It is to be noted that such a statutory definition, when read together with Article 260 of the Constitution, will justify the categorization of a ‘non-governmental organization’ as a “person”, as it is “...an association...whether incorporated or unincorporated.”

[73] Counsel for the 1st respondent urged that the Non-Governmental Organizations Co-ordinations Act is subordinate to the Constitution. This Act provides for the process of registration and licensing of non-governmental organizations; Section 10 requiring that every NGO be registered. Section 12(2) of the Act provides that evidence of such registration takes the form of a certificate, which authorizes the NGO to operate in Kenya. Section 12(3) provides that:

“[a] registered Non-Governmental Organization shall by virtue of such registration be a body corporate capable in its name of –

suing and being sued...”

The foregoing provision is silent on whether a deregistered NGO cannot sue or be sued.

[74] However, Section 22(1) of the NGO Act provides that it is an offence for any person to operate a Non-Governmental Organisation without registration, and a certificate under this Act. It thus provides:

“(1) It shall be an offence for any person to operate a Non-Governmental Organization in Kenya for welfare, research, health relief, agriculture, education, industry, the supply of amenities or any other similar purposes without registration and certificate under this Act.”

[75] These provisions are in respect of the legal capacity, and locus standi of non-governmental organisations. The NGO Act was enacted prior to the promulgation of the Constitution in 2010; thus it has to be read in the light of the new Constitution.
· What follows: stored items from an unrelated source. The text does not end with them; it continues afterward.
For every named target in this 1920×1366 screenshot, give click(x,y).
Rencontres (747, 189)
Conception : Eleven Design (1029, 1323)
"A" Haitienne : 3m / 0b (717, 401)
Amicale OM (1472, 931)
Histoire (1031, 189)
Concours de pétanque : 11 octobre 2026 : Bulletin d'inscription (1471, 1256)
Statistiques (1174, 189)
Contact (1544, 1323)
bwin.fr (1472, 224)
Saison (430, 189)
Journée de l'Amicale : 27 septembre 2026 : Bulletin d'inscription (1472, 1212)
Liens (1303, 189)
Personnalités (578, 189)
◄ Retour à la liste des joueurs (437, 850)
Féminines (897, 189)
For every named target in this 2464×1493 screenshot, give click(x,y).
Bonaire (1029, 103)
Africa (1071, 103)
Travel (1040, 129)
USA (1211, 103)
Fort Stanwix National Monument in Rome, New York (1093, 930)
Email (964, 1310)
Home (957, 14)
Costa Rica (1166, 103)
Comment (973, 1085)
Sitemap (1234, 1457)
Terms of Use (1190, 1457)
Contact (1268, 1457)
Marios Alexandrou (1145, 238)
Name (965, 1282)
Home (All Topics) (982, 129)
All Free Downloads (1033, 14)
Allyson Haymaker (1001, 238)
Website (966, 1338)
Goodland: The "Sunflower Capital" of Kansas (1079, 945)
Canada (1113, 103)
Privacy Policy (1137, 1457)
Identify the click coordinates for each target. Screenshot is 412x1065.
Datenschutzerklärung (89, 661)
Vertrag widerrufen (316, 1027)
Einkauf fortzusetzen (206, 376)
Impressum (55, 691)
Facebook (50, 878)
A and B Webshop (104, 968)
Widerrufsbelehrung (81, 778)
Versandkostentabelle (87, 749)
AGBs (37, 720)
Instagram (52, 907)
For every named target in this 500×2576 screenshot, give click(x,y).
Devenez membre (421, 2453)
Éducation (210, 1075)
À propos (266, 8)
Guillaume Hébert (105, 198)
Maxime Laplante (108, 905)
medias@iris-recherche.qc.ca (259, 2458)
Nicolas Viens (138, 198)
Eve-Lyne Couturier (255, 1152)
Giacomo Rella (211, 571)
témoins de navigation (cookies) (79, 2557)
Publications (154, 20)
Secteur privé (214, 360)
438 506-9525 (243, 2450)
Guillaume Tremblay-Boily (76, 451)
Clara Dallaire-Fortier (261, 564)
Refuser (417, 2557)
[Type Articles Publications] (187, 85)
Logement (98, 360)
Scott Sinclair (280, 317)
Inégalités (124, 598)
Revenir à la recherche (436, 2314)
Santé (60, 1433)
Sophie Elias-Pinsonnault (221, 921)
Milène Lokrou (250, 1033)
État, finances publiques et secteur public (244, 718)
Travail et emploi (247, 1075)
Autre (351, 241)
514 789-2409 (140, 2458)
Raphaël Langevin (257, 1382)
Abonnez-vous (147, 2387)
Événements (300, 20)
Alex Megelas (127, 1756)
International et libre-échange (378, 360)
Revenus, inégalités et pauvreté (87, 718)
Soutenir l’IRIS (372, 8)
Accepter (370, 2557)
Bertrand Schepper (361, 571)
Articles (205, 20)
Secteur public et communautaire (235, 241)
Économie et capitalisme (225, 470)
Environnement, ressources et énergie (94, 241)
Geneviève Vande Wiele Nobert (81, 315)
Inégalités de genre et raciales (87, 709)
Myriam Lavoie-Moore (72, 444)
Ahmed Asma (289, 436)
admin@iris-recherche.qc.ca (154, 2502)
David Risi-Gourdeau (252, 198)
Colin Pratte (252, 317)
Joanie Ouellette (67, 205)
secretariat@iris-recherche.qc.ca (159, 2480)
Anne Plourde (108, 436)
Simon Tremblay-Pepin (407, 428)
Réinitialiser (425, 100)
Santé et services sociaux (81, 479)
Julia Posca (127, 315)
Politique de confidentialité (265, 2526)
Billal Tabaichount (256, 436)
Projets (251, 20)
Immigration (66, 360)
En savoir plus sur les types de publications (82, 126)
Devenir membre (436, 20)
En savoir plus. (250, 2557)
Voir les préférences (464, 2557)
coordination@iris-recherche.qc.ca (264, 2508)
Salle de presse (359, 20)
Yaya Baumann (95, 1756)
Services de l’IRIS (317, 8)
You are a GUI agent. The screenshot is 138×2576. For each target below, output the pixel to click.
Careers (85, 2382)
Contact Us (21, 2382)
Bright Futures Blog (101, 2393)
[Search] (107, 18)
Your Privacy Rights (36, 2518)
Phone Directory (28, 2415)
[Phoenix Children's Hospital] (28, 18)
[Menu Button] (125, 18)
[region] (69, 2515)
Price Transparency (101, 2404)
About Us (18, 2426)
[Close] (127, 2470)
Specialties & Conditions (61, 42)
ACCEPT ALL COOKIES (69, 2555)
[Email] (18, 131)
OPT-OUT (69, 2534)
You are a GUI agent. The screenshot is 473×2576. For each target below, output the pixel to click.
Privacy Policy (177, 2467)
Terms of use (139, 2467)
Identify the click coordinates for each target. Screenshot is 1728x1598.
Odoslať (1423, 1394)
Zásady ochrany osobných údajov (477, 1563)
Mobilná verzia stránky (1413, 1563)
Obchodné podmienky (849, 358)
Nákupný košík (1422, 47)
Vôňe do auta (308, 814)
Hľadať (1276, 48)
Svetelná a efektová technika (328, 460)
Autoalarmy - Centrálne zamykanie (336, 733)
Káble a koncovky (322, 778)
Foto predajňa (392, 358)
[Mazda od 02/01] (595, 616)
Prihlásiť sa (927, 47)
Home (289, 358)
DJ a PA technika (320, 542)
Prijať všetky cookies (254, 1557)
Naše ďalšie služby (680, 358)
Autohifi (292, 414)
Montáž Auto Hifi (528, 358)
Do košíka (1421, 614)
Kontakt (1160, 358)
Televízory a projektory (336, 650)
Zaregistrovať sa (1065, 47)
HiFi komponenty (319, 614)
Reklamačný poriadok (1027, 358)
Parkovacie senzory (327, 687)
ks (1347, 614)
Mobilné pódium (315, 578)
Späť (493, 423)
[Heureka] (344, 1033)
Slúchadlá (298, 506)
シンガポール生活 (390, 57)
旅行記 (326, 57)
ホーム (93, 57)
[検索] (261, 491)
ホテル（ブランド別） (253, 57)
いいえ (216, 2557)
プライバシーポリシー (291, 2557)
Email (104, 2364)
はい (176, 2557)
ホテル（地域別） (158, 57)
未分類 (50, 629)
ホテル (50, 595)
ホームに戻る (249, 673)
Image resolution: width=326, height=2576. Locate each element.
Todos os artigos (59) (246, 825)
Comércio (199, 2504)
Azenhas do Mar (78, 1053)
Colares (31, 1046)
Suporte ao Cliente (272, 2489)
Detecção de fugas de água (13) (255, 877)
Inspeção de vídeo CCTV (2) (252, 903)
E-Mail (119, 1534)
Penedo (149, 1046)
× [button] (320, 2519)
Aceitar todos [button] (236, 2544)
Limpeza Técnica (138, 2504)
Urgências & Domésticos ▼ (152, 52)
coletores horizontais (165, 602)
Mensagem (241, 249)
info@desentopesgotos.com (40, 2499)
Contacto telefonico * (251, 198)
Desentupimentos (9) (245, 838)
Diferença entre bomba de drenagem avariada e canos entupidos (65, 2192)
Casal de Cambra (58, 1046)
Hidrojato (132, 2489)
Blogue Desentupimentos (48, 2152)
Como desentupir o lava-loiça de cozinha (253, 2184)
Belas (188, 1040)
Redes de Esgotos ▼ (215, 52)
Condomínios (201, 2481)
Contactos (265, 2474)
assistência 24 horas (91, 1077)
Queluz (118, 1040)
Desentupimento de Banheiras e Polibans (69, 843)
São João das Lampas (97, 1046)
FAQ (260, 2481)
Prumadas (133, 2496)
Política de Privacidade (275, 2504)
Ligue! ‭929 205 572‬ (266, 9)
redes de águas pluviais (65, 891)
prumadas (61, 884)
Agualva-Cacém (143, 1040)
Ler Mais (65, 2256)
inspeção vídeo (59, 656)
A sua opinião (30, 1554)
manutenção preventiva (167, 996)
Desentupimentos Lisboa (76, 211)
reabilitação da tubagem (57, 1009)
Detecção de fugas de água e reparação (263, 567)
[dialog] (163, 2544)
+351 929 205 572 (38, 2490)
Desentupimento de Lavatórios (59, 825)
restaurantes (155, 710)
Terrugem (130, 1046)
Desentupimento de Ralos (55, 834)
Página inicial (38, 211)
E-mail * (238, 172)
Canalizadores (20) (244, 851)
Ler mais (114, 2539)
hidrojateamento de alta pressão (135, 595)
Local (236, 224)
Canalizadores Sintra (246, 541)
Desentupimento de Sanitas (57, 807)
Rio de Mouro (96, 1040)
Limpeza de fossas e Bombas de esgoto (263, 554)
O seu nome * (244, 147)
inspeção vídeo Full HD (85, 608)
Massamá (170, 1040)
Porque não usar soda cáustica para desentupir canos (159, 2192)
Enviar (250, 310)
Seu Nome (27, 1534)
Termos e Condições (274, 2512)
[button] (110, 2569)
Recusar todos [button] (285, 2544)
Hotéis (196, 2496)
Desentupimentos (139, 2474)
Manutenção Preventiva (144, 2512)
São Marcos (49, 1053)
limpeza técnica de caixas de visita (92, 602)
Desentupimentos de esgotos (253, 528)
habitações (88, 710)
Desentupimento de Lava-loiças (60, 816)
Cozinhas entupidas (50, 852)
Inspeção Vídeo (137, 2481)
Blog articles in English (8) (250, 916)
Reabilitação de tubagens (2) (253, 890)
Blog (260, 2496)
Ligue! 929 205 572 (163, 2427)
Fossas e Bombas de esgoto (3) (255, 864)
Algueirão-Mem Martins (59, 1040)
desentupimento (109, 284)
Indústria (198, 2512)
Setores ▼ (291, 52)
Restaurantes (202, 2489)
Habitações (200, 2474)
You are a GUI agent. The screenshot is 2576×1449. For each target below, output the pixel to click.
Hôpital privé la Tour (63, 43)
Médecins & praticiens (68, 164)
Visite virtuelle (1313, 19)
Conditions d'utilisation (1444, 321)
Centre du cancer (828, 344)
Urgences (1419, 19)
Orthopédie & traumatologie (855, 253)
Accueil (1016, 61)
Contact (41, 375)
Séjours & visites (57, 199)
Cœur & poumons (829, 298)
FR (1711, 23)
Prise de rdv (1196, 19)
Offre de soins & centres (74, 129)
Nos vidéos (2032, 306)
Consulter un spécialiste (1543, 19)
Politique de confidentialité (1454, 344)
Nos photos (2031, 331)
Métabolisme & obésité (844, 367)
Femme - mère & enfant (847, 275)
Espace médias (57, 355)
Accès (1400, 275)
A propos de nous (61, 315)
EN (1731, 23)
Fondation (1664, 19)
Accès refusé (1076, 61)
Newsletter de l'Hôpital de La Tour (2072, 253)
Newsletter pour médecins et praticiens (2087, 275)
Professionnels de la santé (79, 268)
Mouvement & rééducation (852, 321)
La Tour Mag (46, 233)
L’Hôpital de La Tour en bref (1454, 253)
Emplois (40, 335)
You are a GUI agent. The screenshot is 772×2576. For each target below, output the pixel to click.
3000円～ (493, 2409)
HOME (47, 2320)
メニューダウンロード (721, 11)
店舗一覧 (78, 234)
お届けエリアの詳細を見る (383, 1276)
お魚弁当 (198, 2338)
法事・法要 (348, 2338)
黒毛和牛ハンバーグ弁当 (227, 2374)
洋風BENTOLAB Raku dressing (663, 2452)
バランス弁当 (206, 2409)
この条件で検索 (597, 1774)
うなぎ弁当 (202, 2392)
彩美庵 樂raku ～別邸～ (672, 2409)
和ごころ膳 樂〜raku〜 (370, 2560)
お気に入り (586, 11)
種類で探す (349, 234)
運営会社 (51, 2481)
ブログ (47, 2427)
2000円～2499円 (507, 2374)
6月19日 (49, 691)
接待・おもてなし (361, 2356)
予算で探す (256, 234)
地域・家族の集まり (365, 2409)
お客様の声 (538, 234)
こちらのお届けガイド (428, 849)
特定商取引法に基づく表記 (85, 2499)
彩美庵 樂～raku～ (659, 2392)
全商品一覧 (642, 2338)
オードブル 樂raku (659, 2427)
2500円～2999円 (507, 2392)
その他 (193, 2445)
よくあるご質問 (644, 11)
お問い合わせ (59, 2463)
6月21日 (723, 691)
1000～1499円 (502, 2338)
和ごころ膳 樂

Courts cannot disregard legislation enacted prior to the promulgation of the Constitution; for the Constitution in Section 7(1) of its Sixth Schedule thus stipulates:

“All law in force immediately before the effective date continues in force and shall be construed with the alterations, adaptations, qualifications and exceptions necessary to bring it into conformity with this Constitution.”

[76] The foregoing provision has recently been interpreted by this Court, in Communications Commission of Kenya and Five Others v. Royal Media Services Limited and Five Others, Sup. Ct. Petition No. 14 of 2014; [2014] eKLR, as follows (paragraph 197):

“(iii) All laws in force immediately before the promulgation of the Constitution remain in force, but subject to Section 7(1) of the Sixth Schedule.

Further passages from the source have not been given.